→ Exercise
When you restate the data, keep every word as it is and drop the images.

→ Source information
◇ ◇ ◇

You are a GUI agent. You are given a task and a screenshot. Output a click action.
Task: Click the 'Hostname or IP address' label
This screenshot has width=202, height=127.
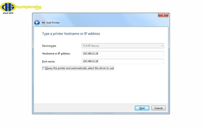56,54
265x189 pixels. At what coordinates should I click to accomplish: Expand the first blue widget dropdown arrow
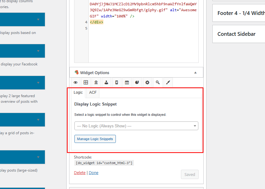pyautogui.click(x=38, y=19)
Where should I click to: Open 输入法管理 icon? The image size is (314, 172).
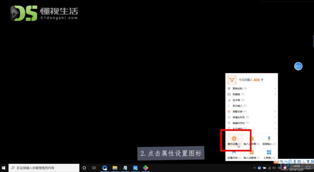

◇ ◇ ◇

→ Answer for this exercise
You are a GUI agent. You are given a task and a screenshot. Output a click action.
Task: Click the 'Hostname or IP address' label
This screenshot has width=202, height=127.
56,54
265x189 pixels. At what coordinates should I click to accomplish: Expand the first blue widget dropdown arrow
pyautogui.click(x=38, y=19)
Where should I click to: Open 输入法管理 icon? The image size is (314, 172).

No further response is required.